Opinion
7772 Index 6820F/14
12-04-2018
Orrick, Herrington & Sutcliffe LLP, New York (Rene´ Kathawala of counsel), for appellant. Goetz L. Vilsaint, Bronx, for respondent.
Orrick, Herrington & Sutcliffe LLP, New York (Rene´ Kathawala of counsel), for appellant.
Goetz L. Vilsaint, Bronx, for respondent.
Acosta, P.J., Renwick, Mazzarelli, Gesmer, Singh, JJ.
Order, Family Court, Bronx County (Lisa S. Headley, J.), entered on or about April 30, 2018, which, upon granting respondent's objection to a Support Magistrate's order awarding retroactive child support to petitioner, remanded the matter to the Support Magistrate for further proceedings "necessary for discovery and to prove facts," unanimously affirmed, without costs.
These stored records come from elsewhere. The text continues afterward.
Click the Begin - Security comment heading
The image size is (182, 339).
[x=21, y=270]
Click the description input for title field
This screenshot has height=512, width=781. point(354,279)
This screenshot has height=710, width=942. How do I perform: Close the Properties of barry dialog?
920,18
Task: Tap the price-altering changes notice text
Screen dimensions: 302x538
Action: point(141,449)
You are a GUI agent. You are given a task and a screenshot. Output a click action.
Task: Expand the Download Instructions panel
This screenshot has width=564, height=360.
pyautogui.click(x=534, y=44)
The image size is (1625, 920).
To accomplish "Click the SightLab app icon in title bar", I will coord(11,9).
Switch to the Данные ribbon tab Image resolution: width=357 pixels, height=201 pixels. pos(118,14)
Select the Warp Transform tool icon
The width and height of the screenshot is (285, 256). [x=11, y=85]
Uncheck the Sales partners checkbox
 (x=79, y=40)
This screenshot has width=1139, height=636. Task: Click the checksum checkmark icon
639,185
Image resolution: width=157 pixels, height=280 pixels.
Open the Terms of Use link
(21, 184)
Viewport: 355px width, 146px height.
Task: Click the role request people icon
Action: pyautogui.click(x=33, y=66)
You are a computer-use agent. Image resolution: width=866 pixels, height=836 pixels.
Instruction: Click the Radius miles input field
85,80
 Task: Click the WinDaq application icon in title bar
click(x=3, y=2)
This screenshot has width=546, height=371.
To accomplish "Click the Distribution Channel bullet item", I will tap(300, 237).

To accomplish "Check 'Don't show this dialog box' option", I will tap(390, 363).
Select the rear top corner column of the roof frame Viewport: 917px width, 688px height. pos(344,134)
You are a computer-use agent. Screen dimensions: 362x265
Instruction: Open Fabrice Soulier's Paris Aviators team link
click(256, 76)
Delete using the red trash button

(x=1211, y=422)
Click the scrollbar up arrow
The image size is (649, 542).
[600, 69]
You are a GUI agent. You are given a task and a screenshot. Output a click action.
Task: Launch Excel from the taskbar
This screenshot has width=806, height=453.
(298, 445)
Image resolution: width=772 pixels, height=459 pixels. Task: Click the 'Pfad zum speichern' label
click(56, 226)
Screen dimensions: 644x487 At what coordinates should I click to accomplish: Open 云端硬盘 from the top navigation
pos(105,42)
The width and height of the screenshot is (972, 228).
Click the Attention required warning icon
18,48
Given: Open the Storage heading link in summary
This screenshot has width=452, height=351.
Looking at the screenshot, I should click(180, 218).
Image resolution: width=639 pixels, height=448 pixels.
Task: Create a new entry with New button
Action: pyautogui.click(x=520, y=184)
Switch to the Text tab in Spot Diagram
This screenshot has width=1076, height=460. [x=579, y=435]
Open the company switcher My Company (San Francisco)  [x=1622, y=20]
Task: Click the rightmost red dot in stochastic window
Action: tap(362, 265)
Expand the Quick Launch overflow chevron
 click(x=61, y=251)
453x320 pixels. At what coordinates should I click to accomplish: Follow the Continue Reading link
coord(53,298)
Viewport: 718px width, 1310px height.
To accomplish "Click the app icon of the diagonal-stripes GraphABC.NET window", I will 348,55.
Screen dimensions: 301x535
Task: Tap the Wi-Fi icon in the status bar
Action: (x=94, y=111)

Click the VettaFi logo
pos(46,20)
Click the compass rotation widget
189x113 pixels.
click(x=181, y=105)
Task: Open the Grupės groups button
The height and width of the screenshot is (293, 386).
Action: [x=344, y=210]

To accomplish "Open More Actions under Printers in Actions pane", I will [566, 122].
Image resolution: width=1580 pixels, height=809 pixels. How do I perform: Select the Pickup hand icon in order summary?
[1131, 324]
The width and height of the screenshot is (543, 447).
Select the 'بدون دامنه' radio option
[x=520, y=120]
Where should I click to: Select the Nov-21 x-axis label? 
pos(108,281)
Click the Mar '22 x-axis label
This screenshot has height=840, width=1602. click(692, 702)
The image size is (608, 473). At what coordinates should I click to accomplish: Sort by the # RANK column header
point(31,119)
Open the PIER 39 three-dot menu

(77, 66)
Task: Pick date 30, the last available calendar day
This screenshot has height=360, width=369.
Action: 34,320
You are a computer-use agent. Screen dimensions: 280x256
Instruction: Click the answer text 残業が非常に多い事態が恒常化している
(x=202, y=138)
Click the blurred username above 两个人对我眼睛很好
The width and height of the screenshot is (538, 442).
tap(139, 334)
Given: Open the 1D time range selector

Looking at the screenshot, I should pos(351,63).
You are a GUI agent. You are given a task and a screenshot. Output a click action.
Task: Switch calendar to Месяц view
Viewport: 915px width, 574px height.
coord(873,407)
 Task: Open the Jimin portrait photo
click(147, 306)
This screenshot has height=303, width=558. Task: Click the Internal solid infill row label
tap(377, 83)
Respondent objected to the award of child support to petitioner on the ground that petitioner failed to establish that he was the custodial parent. She argues that, upon granting her objection, Family Court should have dismissed the petition, not remanded to give petitioner a second chance to prove his status. However, respondent does not dispute that she was the non-custodial parent of the subject child after March 2014 and that she had an obligation to support the child until the child reached the age of 21, in September 2017 (see Family Court Act § 413 ), and she did not object to the amount of retroactive child support awarded by the Support Magistrate for that period. Thus, accepting her argument that dismissal is required would release respondent from her undisputed support obligation, to the child's detriment, on the ground that petitioner lacked standing to file a support petition for the child's benefit (but see Family Court Act § 422[a] ["a parent or guardian, of a child, or other person in loco parentis, ... may file a petition in behalf of a dependent relative"] ).
Contrary to respondent's argument, Family Court has the authority to remand an issue of fact to the Support Magistrate ( Family Court Act § 439[e][i] ). We find that the court providently exercised its discretion in the interests of justice in remanding the matter for further proceedings to determine whether petitioner was a custodial parent or otherwise a proper party to file a support petition on behalf of the child (see Family Court Act § 422 ; Matter of Renee XX. v. John ZZ., 51 A.D.3d 1090, 1092, 857 N.Y.S.2d 770 [3d Dept. 2008] ; see generally Matter of Mateer v. Field, 14 A.D.3d 564, 789 N.Y.S.2d 193 [2d Dept. 2005] ; Weckstein v. Breitbart, 111 A.D.2d 6, 8, 488 N.Y.S.2d 665 [1st Dept. 1985] ).
The court providently exercised its discretion in upholding the Support Magistrate's denial of respondent's motion to dismiss the petition as a sanction for petitioner's failure to comply with discovery under CPLR 3126. The court properly rejected respondent's objection that the Support Magistrate erred in failing to draw a negative inference against petitioner based on his decision not to testify (see Matter of Commissioner of Social Servs. v. Philip De G., 59 N.Y.2d 137, 141, 463 N.Y.S.2d 761, 450 N.E.2d 681 [1983] ). The court also properly declined to draw a negative inference based on the failure of the paternal grandmother to testify or the failure of the elder child to return from her upstate college to complete her testimony, since, as we observed in a prior appeal, neither the grandmother nor the daughter is a party to this proceeding, and there is no evidence that either is under petitioner's control ( Matter of Anthony S. v. Monique T.B., 148 A.D.3d 596, 50 N.Y.S.3d 342 [1st Dept. 2017] ).